On October 13, 2023 11:54:46 AM PDT, Linus Torvalds <[email protected]> wrote:
>On Fri, 13 Oct 2023 at 05:18, Ramon de C Valle <[email protected]> wrote:
>>
>> Both C and repr(C) Rust structs have this encoding, but I understand
>> the problems with doing this in C since it doesn't have
>> repr(transparent) structs so there would be a lot of casting back and
>> forth. Maybe there is an alternative or this could be done for less
>> used function pairs?
>
>We actually have some C variations of what I think people want to use
>"repr(transparent) struct" for in Rust.
>
>Of course, that is depending on what kind of context you want to use
>it for, and I might have lost some background. But I'm assuming you're
>talking about the situation where you want to treat two or more types
>as being "compatible" within certain contexts.
>
>There's the actual standard C "_Generic()" alternative, which allows
>you to make macros etc that use different types transparently.
>
>It's not very widely used in the kernel, because we only fairly
>recently moved to require recent enough compiler versions, but we do
>use it now in a couple of places.
>
>And there's the much more traditional gcc extension in the form of the
>__attribute__((__transparent_union__)) thing. In the kernel, that one
>is even less used, and that one use is likely going away since the
>need for it is going away.
>
>But while it's not standard C, it's actually been supported by
>relevant compilers for much longer than "_Generic" has, and is
>designed exactly for the "I have a function that can take arguments of
>different types", either because the types are bitwise identical (even
>if _conceptually_ not the same), or simply because you have a
>different argument that describes the type (the traditional C union
>model).
>
>I suspect, for example, that we *should* have used those transparent
>unions for the "this function can take either a folio or a page" case,
>instead of duplicating functions for the two uses.
>
>But probably because few people aren familiar with the syntax, that's
>not what happened.
>
> Linus

Transparent unions have been standard C since C99.

2023-10-13 19:23:24

by Linus Torvalds

[permalink] [raw]
Subject: Re: [PATCH v10 25/27] x86: enable initial Rust support

On Fri, 13 Oct 2023 at 12:01, H. Peter Anvin <[email protected]> wrote:
>
> Transparent unions have been standard C since C99.

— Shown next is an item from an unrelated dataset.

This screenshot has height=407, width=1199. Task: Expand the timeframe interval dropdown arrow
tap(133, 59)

Ahh, I didn't realize they made it into the standard.

In gcc, they've been usable for a lot longer (ie --std=gnu89 certainly
is happy with them), but the kernel never really picked up on them.

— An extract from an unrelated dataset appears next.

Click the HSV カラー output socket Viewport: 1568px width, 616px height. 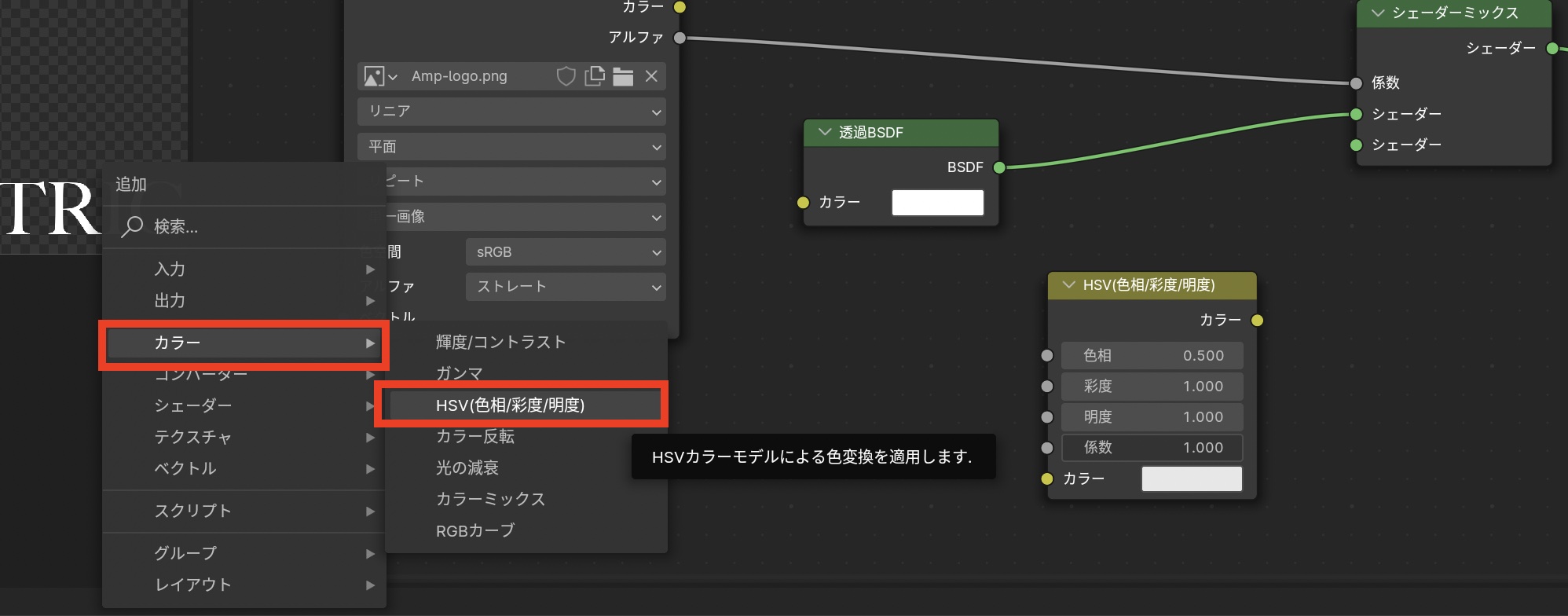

I think they've mainly been used by glibc for a couple of functions
that can take a couple of different types without complaining.

Linus

2023-10-14 20:40:13

by comex

[permalink] [raw]
Subject: Re: [PATCH v10 25/27] x86: enable initial Rust support



> On Oct 13, 2023, at 12:00 PM, H. Peter Anvin <[email protected]> wrote:
>
> Transparent unions have been standard C since C99.

I don’t think that’s right. Certainly __attribute__((transparent_union)) is not standard C; are you referring to a different feature?

2023-10-14 20:53:32

by H. Peter Anvin

[permalink] [raw]
Subject: Re: [PATCH v10 25/27] x86: enable initial Rust support

On October 14, 2023 1:25:12 PM PDT, comex <[email protected]> wrote:
>
>
>> On Oct 13, 2023, at 12:00 PM, H. Peter Anvin <[email protected]> wrote:
>>
>> Transparent unions have been standard C since C99.
>
>I don’t think that’s right. Certainly __attribute__((transparent_union)) is not standard C; are you referring to a different feature?
>

My mistake... I was thinking about anonymous unions.